Hearing 1: Barbara Ransby, professor of History and Black Studies at the University of Illinois in Chicago and Executive Director of the Public Square.

Hearing 2: Nancy Bothne, Midwest Regional Director, Amnesty International USA.

Public Truth Commissioners:
    •    Cynthia Soto, Illinois General Assembly member, 4th District (Saturday only)
    •    Rey Colon, Chicago City Council, Chicago Alderman, 35th Ward (Saturday only)
    •    Hayelom Ayele, Chicago Commission on Human Relations Advisory Council on

Immigration and Refugee Affairs:
    •    Kareem Irfan, Chairman of the Council of Islamic Organization of Greater Chicago
    •    Aaron Patterson, Death row inmate who was wrongfully convicted and pardoned
    •    Camille Odeh, Executive Director of the Southwest Youth Collaborative
    •    Jesus Garcia, former Illinios State Senator; Exec. Dir. of Little Village Community

Development Corporation:
    •    Grace Hou, Assistant Secretary of Illinois Department of Human Services

The two hearings are being conducted by a broad-based alliance of immigrant rights, civil rights, human rights and racial justice organizations including: Amnesty International; Applied Research Center; Arab American Action Network; Justice Coalition of Greater Chicago; Coalition of African, Asian, European and Latino Immigrants of Illinois; and Southwest Youth Collaborative.

- [Material]:

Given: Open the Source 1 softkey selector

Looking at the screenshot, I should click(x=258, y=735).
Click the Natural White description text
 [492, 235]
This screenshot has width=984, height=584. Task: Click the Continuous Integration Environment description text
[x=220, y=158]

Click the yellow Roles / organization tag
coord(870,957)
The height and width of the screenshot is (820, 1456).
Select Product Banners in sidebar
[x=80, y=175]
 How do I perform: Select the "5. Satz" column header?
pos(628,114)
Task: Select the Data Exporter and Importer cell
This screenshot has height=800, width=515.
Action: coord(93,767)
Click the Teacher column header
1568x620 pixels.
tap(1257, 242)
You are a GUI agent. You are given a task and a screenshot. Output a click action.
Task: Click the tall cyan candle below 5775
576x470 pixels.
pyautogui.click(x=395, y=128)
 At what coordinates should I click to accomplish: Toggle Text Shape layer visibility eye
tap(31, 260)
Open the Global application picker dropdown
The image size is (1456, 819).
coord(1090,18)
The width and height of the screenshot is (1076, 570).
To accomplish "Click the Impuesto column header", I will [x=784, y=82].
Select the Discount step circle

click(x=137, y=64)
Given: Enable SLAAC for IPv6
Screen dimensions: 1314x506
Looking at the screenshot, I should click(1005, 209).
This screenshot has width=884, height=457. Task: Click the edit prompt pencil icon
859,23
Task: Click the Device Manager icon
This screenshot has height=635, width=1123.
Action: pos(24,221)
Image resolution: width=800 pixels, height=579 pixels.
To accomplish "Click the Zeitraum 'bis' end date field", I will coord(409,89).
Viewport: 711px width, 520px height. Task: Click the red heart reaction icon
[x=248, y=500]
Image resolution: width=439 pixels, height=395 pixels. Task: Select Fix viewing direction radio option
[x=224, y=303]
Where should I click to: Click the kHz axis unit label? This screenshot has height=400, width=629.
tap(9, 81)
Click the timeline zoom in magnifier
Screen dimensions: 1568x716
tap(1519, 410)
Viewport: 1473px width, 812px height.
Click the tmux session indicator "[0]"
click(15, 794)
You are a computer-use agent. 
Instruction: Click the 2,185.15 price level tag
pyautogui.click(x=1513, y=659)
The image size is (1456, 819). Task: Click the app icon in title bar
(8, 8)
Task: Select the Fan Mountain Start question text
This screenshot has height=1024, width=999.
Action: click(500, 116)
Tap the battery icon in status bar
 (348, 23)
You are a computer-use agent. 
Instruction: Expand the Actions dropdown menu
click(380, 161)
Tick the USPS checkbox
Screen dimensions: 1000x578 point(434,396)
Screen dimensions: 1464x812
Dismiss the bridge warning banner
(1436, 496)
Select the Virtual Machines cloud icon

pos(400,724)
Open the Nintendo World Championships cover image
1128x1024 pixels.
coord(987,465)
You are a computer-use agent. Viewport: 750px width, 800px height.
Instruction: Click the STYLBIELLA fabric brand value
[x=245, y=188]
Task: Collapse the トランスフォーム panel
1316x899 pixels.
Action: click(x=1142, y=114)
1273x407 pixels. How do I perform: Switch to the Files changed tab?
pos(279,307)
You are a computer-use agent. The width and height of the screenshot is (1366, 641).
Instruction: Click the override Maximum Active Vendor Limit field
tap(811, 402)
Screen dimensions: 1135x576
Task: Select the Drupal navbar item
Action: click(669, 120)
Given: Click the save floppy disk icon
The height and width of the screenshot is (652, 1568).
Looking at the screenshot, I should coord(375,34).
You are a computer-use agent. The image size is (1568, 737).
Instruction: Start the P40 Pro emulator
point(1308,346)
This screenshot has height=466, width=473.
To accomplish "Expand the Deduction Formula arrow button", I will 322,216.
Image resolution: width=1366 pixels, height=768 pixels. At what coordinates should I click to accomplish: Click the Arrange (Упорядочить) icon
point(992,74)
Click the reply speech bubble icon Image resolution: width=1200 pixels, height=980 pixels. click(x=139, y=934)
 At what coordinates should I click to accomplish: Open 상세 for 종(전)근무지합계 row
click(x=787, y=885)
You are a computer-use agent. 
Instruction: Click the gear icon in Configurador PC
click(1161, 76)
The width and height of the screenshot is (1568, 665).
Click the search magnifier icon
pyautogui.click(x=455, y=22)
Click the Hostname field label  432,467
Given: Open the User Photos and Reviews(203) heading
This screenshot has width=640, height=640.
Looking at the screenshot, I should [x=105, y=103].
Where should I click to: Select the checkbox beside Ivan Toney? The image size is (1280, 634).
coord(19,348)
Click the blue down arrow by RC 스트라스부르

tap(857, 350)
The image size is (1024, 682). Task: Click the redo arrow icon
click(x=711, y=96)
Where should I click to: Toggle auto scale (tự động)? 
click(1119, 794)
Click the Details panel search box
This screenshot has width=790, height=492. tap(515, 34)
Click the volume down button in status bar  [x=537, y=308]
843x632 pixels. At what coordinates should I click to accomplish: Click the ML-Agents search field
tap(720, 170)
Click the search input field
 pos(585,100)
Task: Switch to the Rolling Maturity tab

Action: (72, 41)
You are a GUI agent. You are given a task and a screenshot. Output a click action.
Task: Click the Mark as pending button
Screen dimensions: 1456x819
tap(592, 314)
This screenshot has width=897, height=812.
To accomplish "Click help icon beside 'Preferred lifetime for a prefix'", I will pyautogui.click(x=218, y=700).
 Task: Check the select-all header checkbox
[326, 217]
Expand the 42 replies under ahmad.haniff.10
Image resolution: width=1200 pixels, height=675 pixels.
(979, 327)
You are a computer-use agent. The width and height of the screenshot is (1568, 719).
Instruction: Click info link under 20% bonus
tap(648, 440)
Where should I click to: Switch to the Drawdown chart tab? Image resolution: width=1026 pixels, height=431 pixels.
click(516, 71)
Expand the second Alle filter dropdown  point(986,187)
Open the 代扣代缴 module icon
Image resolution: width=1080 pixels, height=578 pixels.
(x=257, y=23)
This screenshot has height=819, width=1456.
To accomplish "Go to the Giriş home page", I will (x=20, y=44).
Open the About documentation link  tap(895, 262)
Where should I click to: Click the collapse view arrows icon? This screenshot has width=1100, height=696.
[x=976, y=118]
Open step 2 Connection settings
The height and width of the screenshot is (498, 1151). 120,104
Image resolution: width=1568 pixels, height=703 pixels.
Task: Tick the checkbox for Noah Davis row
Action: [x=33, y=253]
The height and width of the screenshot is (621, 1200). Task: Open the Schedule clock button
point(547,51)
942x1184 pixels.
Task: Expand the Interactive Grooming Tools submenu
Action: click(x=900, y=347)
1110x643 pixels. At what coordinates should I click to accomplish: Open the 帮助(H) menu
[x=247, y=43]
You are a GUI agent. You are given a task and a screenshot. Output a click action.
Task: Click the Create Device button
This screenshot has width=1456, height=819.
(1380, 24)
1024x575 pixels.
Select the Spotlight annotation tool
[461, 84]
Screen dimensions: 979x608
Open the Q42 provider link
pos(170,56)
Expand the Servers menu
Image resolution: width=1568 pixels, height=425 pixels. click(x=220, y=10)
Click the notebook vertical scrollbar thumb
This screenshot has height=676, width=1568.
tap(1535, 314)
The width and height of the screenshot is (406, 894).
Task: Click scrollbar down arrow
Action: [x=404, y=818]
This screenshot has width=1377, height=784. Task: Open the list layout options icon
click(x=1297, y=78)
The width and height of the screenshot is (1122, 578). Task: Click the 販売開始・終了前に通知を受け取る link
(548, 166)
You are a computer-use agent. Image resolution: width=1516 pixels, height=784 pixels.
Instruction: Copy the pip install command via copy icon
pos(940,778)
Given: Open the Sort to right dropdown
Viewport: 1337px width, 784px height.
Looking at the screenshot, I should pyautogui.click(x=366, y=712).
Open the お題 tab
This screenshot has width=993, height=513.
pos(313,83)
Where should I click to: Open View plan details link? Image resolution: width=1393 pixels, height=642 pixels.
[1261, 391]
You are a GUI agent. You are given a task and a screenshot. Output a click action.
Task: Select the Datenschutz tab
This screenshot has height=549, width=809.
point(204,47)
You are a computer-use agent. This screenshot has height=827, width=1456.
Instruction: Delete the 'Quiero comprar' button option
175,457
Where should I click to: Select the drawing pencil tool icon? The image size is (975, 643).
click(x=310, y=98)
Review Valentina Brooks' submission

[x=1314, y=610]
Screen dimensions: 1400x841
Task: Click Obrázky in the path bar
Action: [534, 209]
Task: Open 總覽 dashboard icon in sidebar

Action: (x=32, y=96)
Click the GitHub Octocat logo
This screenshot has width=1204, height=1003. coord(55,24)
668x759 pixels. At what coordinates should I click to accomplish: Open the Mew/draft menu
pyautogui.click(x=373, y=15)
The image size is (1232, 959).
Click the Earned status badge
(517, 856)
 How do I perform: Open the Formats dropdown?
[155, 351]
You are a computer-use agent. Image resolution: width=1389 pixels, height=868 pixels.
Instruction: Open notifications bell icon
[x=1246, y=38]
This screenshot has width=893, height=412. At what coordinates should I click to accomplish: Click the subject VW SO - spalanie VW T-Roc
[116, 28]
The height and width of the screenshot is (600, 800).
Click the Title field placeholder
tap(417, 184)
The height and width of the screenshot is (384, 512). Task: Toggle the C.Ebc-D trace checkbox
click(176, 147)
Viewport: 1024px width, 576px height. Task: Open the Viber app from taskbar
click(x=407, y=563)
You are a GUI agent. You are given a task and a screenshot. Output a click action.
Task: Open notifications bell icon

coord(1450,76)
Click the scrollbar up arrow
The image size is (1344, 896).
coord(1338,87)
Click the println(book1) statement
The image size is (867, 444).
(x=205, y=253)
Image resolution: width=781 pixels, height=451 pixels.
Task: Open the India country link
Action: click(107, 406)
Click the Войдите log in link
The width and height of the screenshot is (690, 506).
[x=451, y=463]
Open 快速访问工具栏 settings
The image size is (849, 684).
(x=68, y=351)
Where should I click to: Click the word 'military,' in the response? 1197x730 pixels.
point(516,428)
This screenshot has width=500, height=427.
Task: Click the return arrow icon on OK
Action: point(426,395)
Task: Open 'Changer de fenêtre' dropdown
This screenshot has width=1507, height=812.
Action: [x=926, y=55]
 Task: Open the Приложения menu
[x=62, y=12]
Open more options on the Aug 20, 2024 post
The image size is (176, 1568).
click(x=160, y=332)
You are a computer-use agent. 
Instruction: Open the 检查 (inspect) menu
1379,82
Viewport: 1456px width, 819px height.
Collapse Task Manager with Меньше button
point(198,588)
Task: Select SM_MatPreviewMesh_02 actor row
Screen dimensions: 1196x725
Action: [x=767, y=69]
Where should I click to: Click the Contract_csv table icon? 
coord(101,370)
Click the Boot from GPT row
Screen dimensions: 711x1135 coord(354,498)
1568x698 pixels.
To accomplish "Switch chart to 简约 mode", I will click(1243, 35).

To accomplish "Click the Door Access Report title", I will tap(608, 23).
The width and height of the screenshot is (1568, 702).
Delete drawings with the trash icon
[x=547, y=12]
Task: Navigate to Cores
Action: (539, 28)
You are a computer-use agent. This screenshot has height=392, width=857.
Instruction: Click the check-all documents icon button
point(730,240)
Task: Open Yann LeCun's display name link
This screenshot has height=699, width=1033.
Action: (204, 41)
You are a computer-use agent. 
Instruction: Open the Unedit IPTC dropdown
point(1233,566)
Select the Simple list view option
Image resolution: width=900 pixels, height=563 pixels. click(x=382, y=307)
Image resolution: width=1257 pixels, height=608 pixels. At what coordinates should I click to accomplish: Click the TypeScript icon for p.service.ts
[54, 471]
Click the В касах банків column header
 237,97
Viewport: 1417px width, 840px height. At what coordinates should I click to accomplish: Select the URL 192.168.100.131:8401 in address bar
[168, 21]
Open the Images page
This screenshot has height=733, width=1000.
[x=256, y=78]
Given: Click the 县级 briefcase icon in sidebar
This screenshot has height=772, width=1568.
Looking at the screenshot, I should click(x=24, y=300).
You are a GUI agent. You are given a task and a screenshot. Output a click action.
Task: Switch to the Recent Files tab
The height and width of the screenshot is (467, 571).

- [Given request 1]: In the text about the two hearings, what position does Nancy Bothne hold?
- [Given request 2]: Rewrite the passage of the text about the two hearings starting at "Hearing 2: Nancy" and ending at "District (Saturday only)", renaming "Public Truth Commissioners" as "Commission Members".

- [Full solution 1]: She is Midwest Regional Director, Amnesty International USA.

- [Full solution 2]:
Hearing 2: Nancy Bothne, Midwest Regional Director, Amnesty International USA.

Commission Members:
    •    Cynthia Soto, Illinois General Assembly member, 4th District (Saturday only)